* _WHAT TO PRODUCE_
Count the lines in the records below that contain the word "logo", and reply with the number alone.
====
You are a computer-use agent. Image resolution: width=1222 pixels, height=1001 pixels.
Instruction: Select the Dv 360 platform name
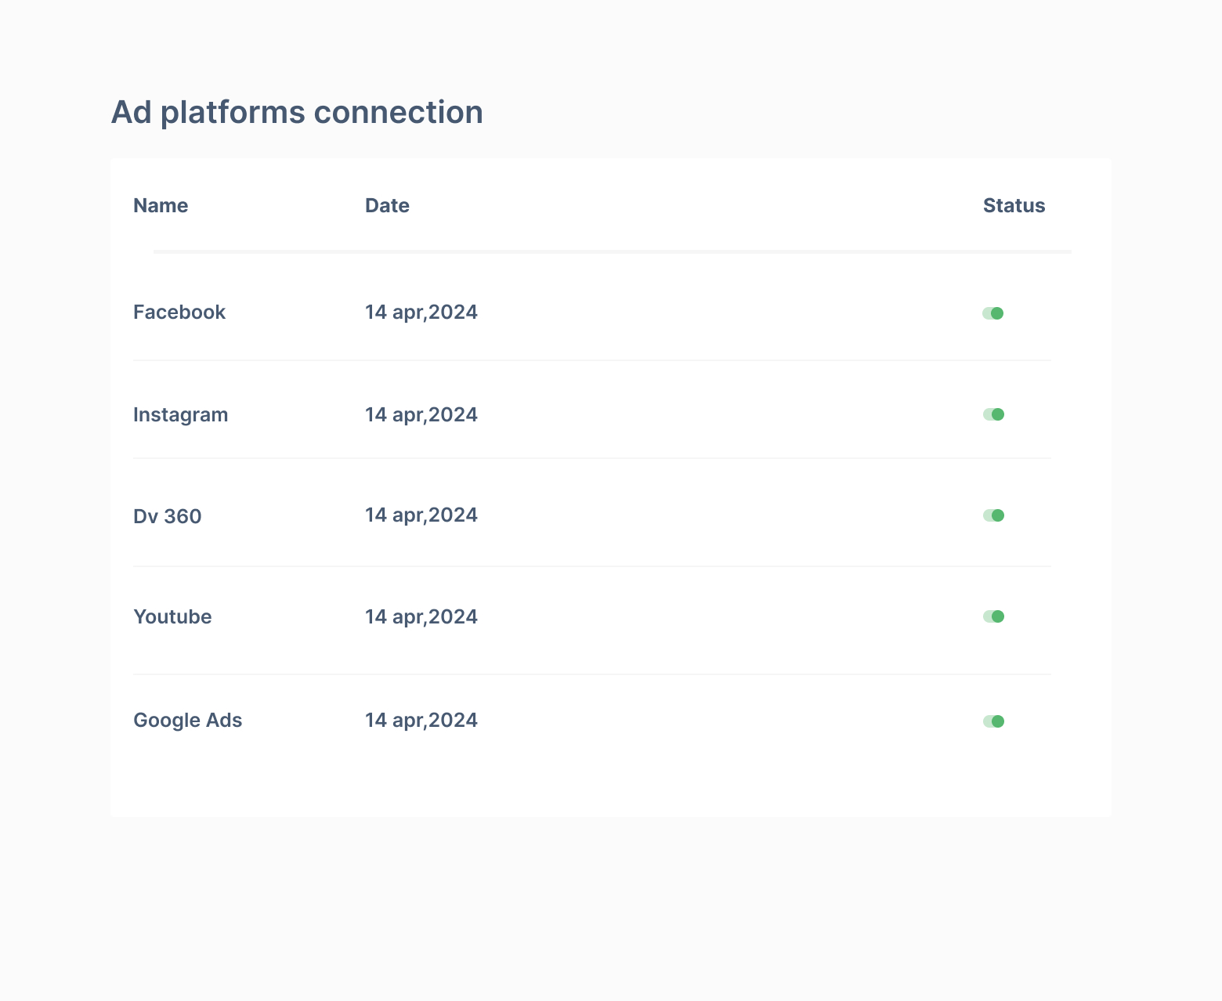168,517
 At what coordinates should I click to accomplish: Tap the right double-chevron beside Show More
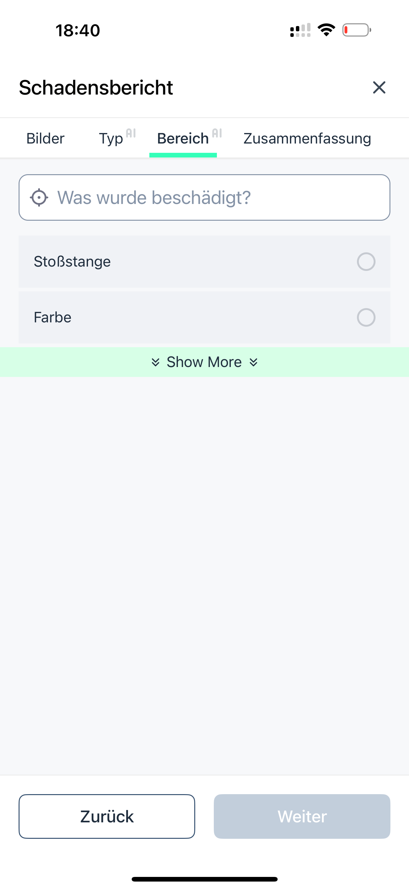[253, 362]
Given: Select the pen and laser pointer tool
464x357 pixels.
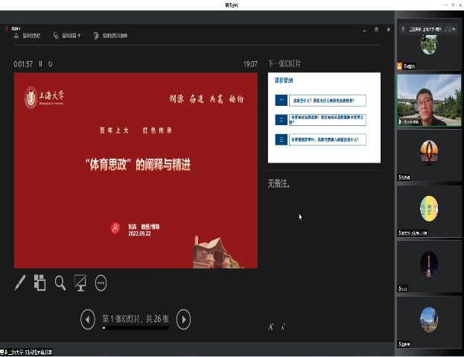Looking at the screenshot, I should click(20, 282).
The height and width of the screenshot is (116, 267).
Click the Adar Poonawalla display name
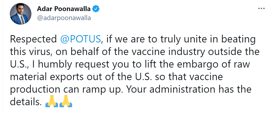click(x=64, y=9)
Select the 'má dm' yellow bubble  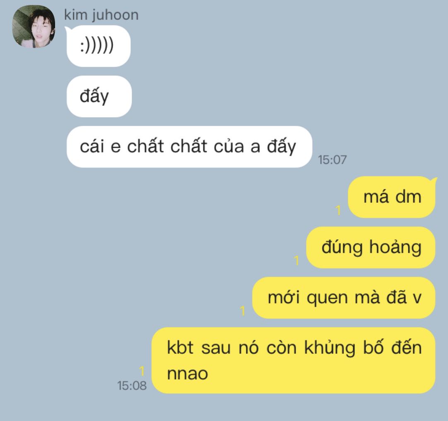pyautogui.click(x=391, y=197)
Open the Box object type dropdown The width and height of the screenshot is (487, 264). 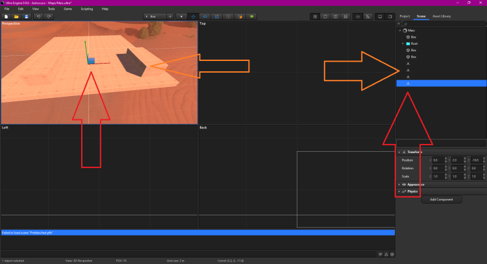[x=155, y=16]
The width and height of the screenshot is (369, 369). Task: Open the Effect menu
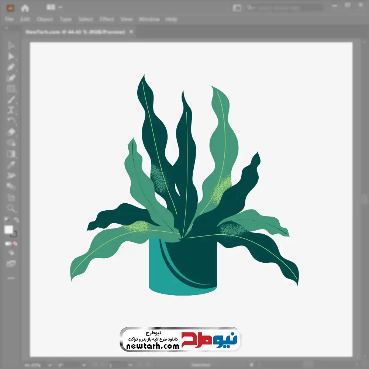[107, 19]
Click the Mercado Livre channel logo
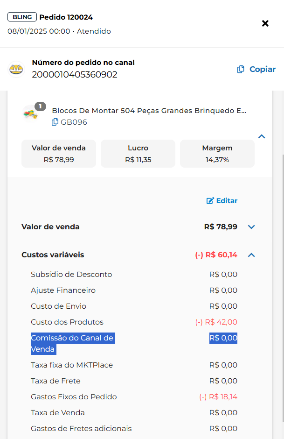284x439 pixels. 16,69
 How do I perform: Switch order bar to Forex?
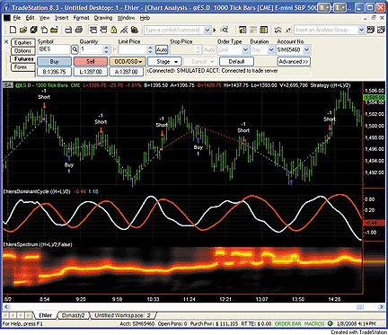[21, 67]
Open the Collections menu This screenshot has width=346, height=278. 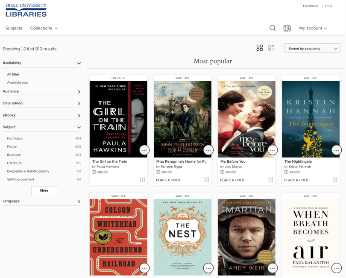coord(44,28)
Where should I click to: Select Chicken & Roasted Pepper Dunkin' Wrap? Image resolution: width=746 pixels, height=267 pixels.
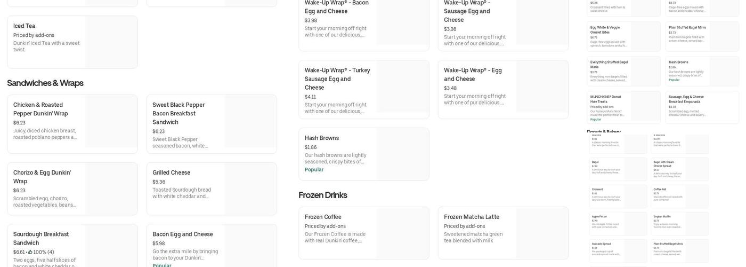click(x=72, y=124)
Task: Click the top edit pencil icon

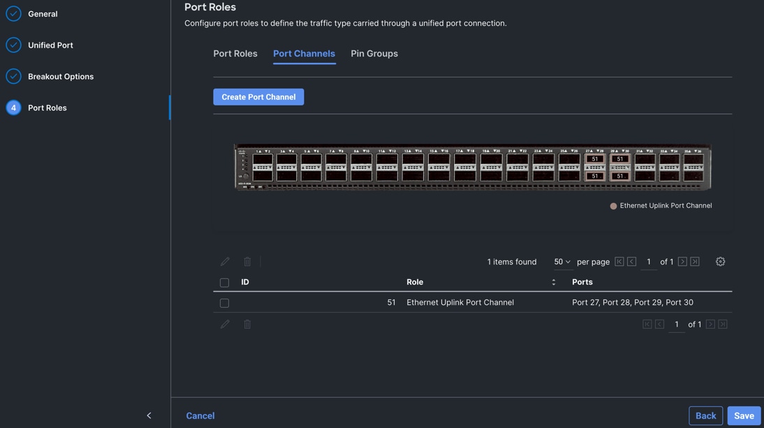Action: click(x=225, y=262)
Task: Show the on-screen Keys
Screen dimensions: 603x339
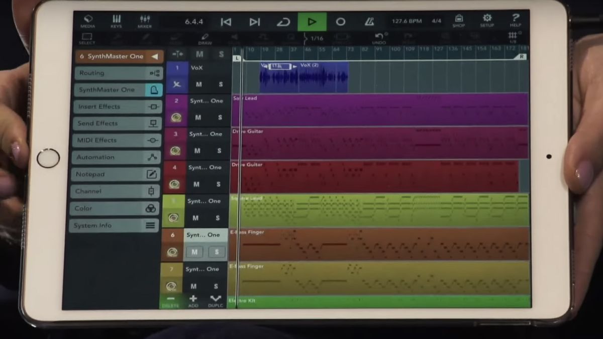Action: click(116, 20)
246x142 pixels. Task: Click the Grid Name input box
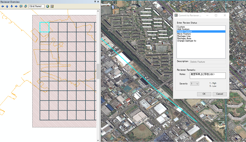pos(37,6)
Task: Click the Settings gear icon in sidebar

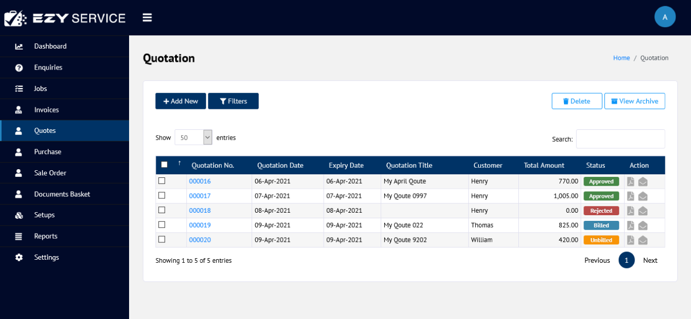Action: point(19,258)
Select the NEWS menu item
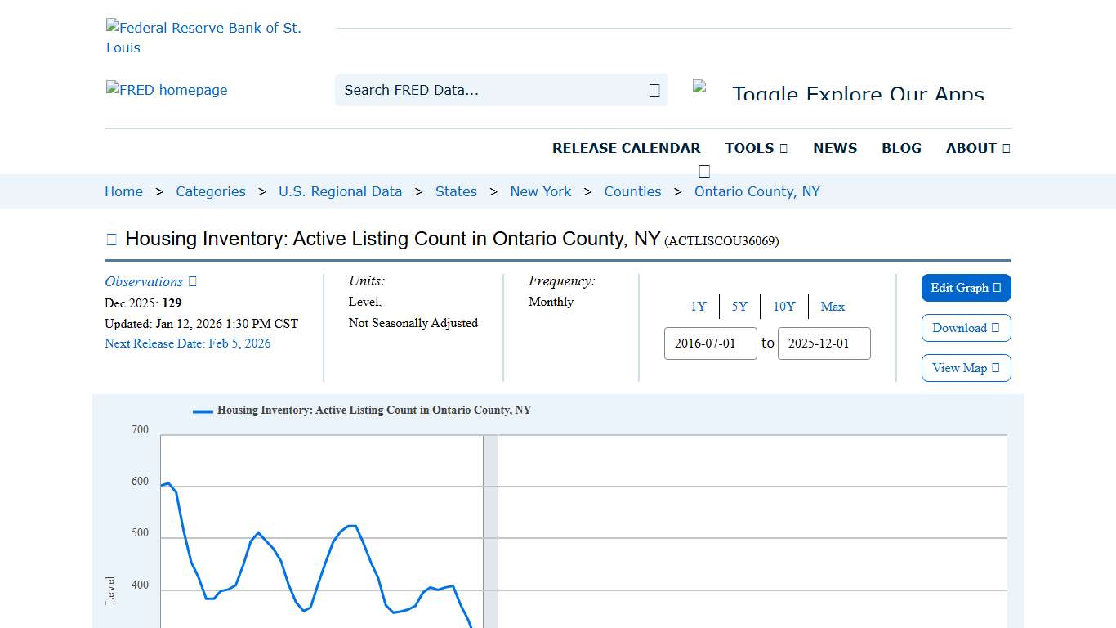 835,148
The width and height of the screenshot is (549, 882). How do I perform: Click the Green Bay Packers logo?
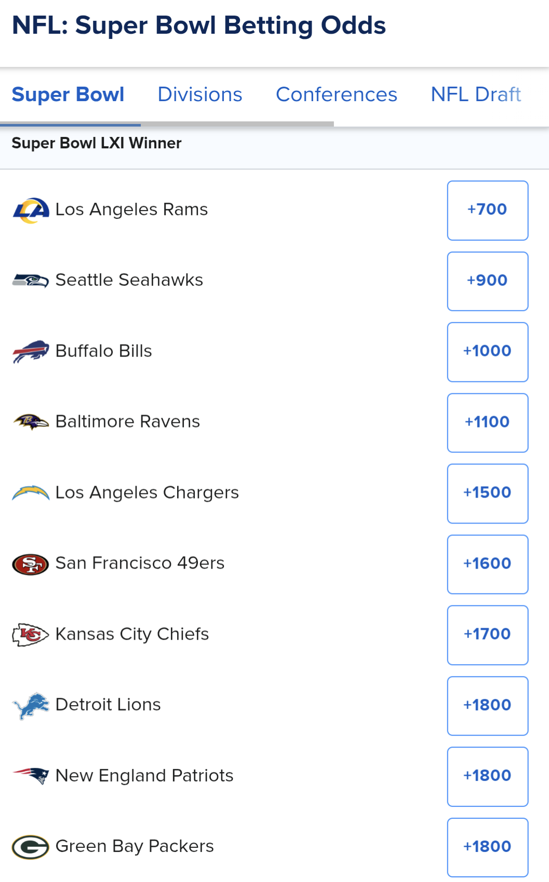(x=31, y=847)
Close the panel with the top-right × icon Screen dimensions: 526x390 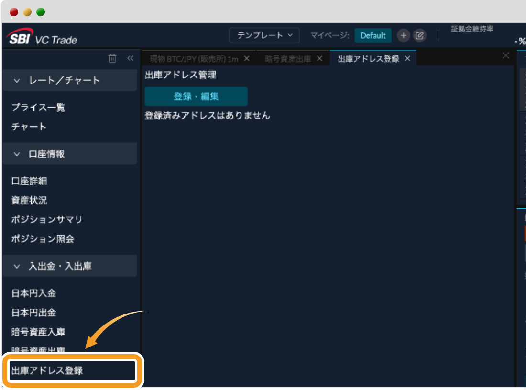tap(505, 55)
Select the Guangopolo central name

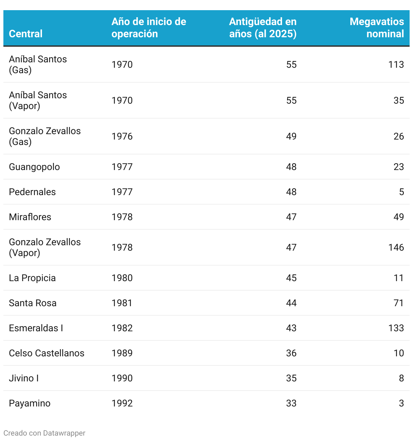coord(34,167)
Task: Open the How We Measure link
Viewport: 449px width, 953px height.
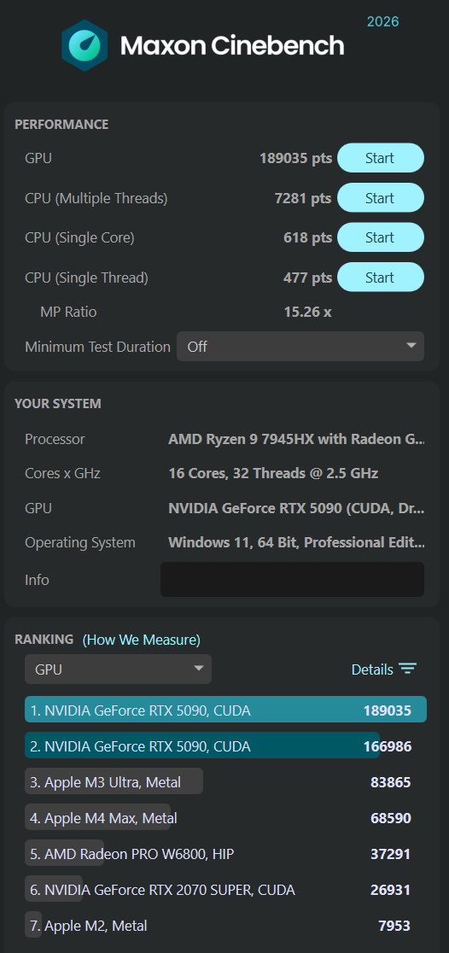Action: point(142,640)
====
* _RESPONSE TO THE TASK_
2